#### Task item:
Could you restate every entry word for word, minus the pictures?

#### Collected data entries:

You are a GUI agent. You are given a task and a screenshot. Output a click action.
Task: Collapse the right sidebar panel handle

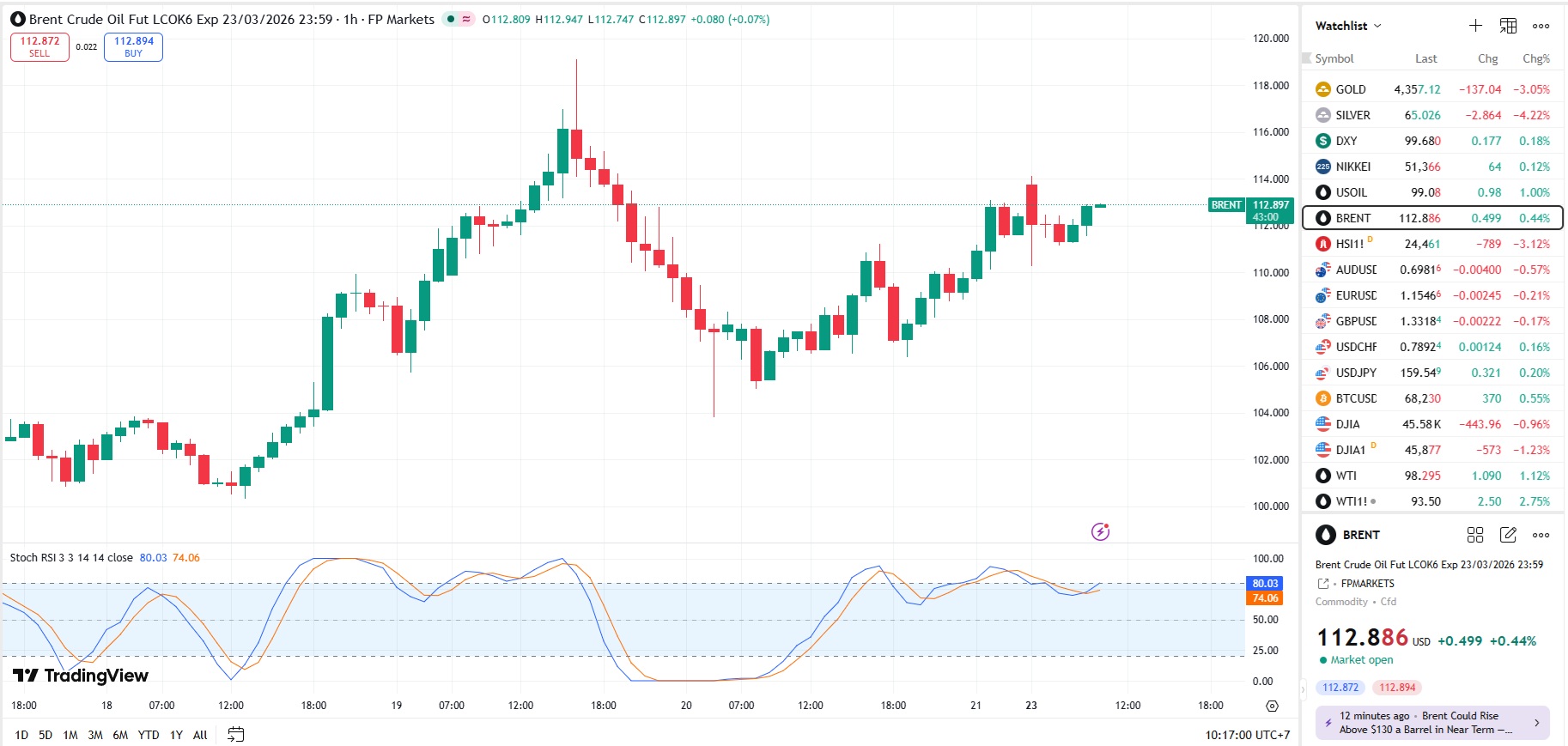coord(1303,688)
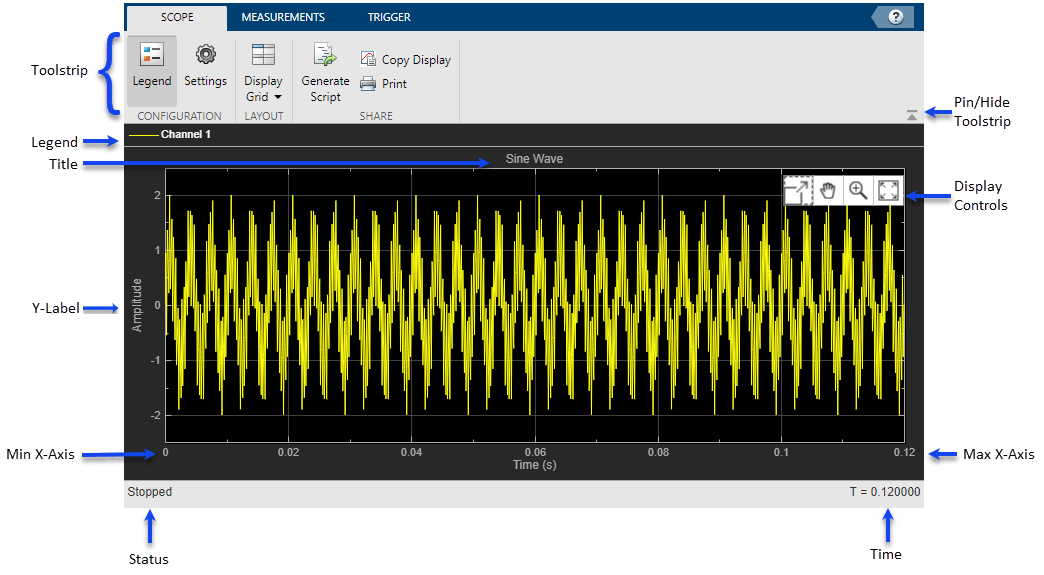The height and width of the screenshot is (575, 1044).
Task: Click the Time (s) x-axis label
Action: [534, 465]
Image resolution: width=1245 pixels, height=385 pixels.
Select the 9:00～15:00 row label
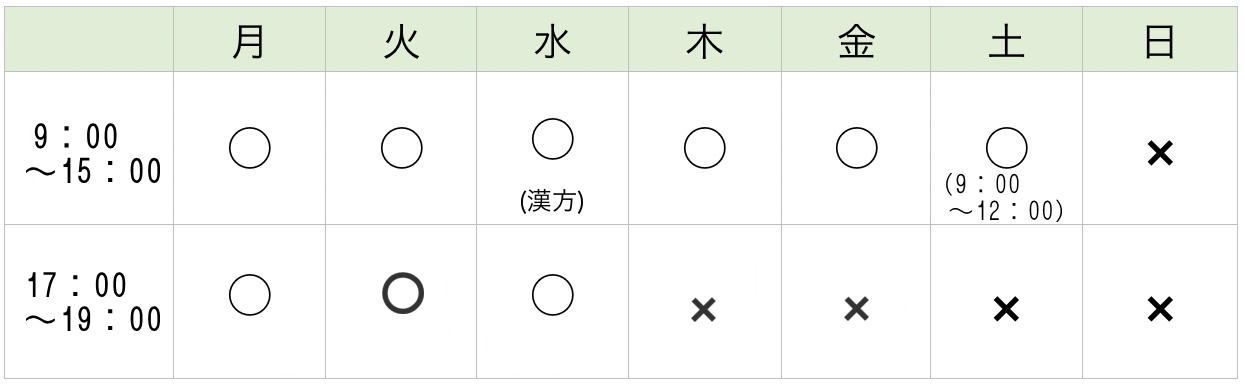pos(94,151)
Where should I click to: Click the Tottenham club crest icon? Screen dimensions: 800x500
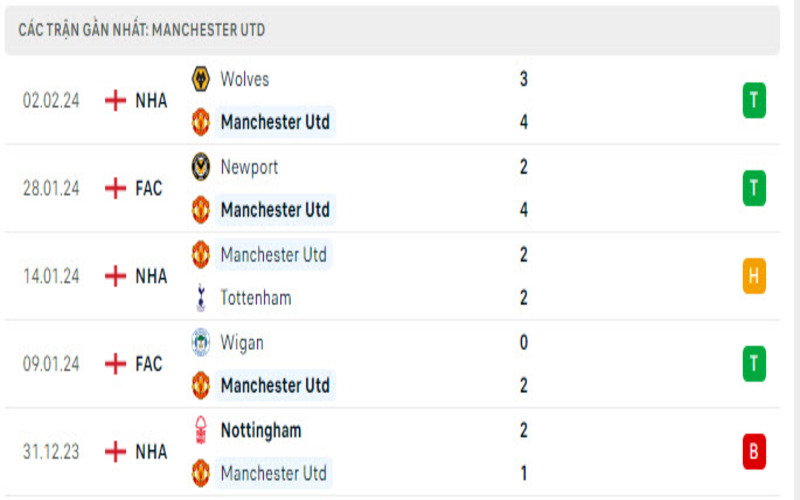click(201, 297)
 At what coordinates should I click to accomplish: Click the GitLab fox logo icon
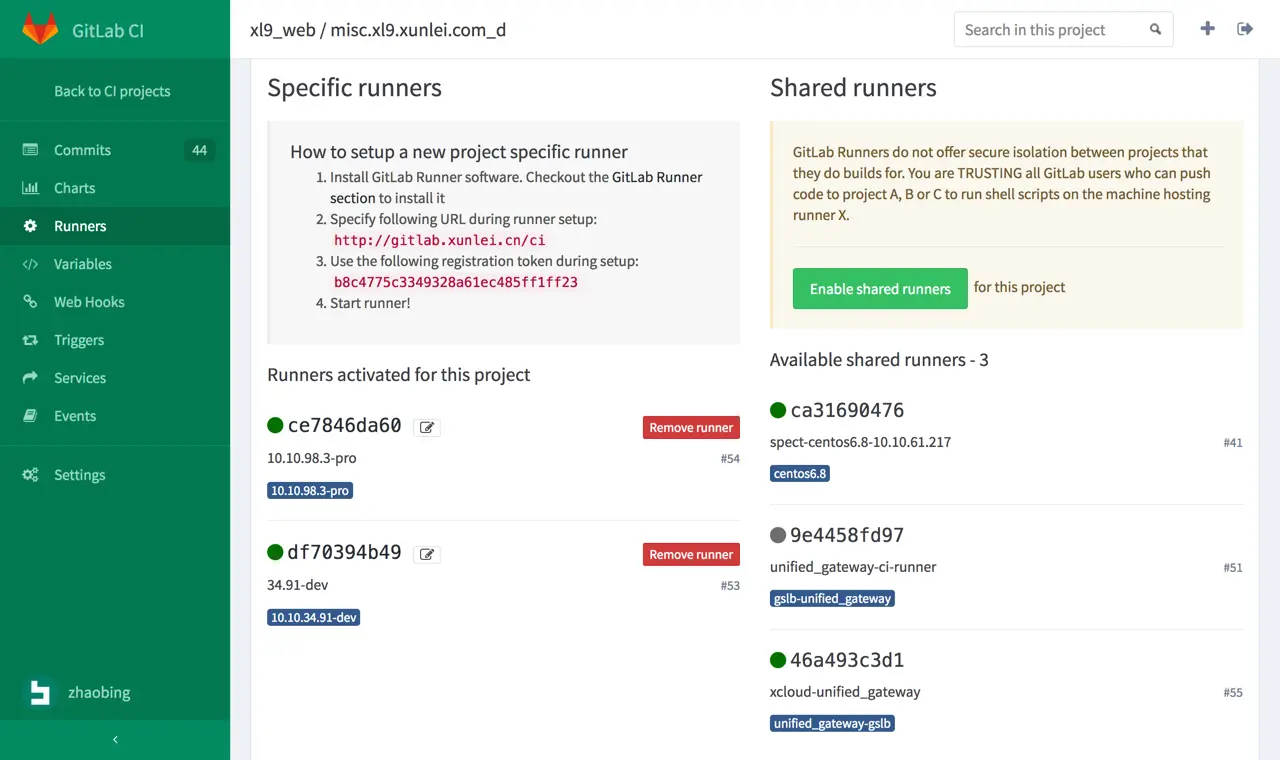click(41, 29)
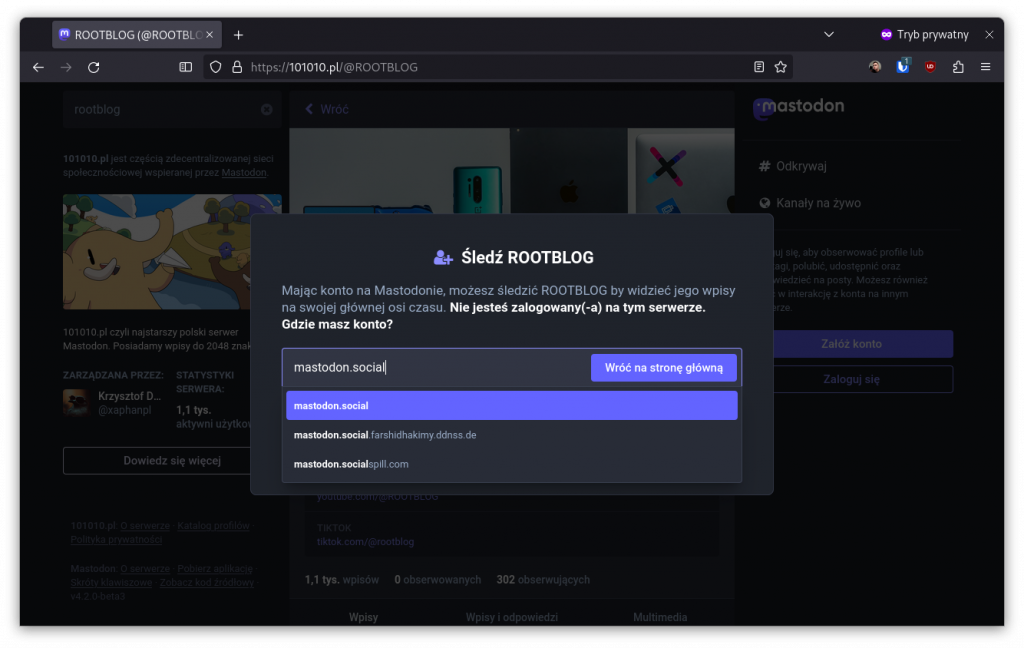Open the Firefox account avatar menu

pyautogui.click(x=875, y=66)

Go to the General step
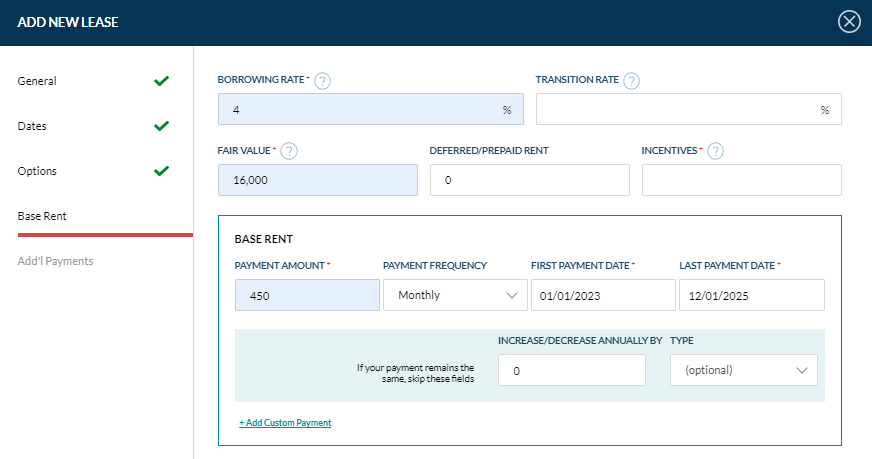pos(37,81)
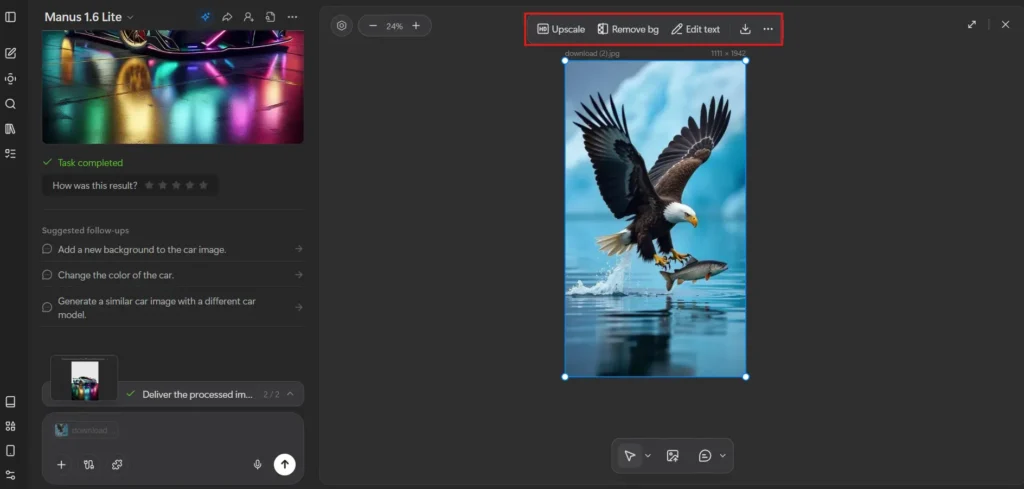Rate the result with the fifth star
The width and height of the screenshot is (1024, 489).
(204, 185)
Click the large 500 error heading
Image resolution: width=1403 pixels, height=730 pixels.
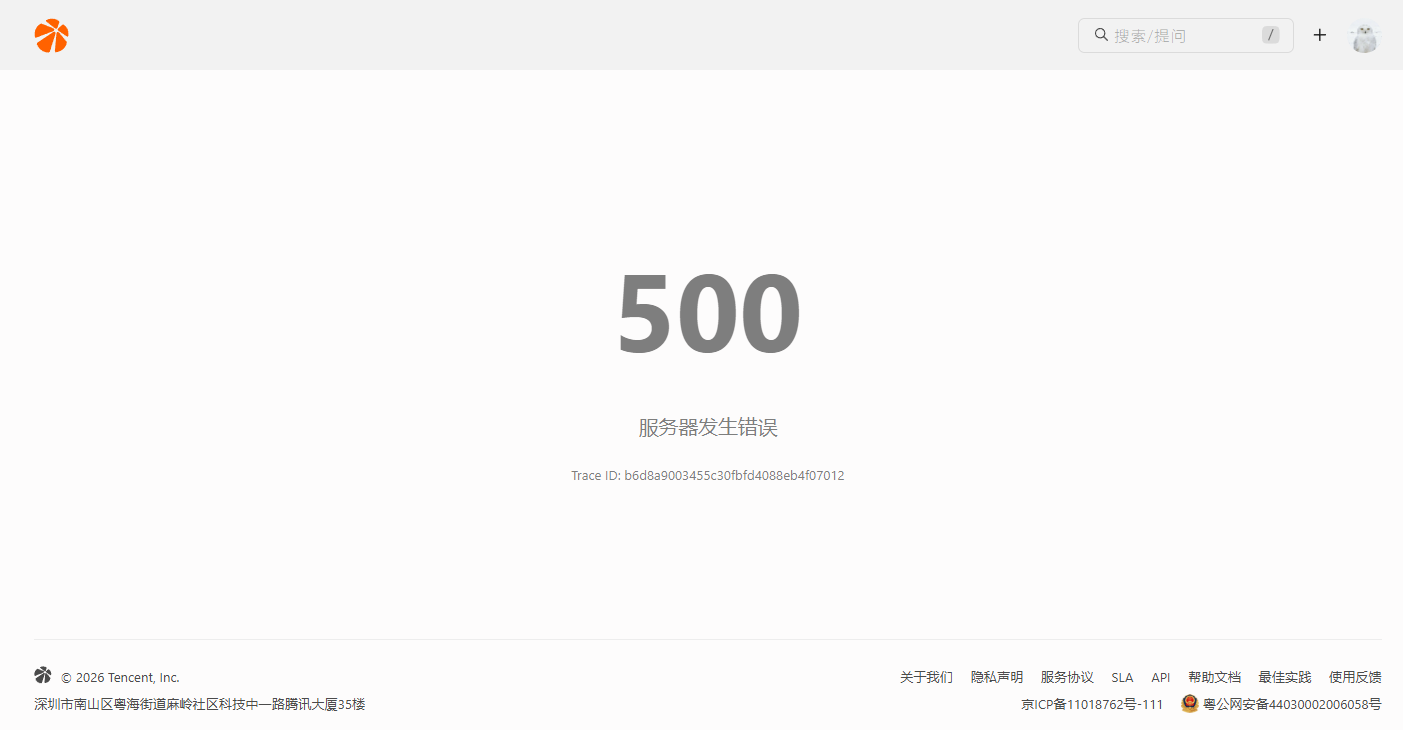pos(708,314)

#### Answer to this exercise:
You are a GUI agent. You are given a task and a screenshot. Output a click action.
Task: Collapse the right sidebar panel handle

coord(1303,688)
The height and width of the screenshot is (575, 1044).
Task: Click the Time (s) x-axis label
Action: [534, 465]
Image resolution: width=1245 pixels, height=385 pixels.
Select the 9:00～15:00 row label
pos(94,151)
Where should I click to: Click the Tottenham club crest icon? Screen dimensions: 800x500
click(201, 297)
 At what coordinates should I click to accomplish: Click the GitLab fox logo icon
click(41, 29)
Open the Firefox account avatar menu

pyautogui.click(x=875, y=66)

Go to the General step
pos(37,81)
Rate the result with the fifth star
The width and height of the screenshot is (1024, 489).
(204, 185)
Click the large 500 error heading
Image resolution: width=1403 pixels, height=730 pixels.
pos(708,314)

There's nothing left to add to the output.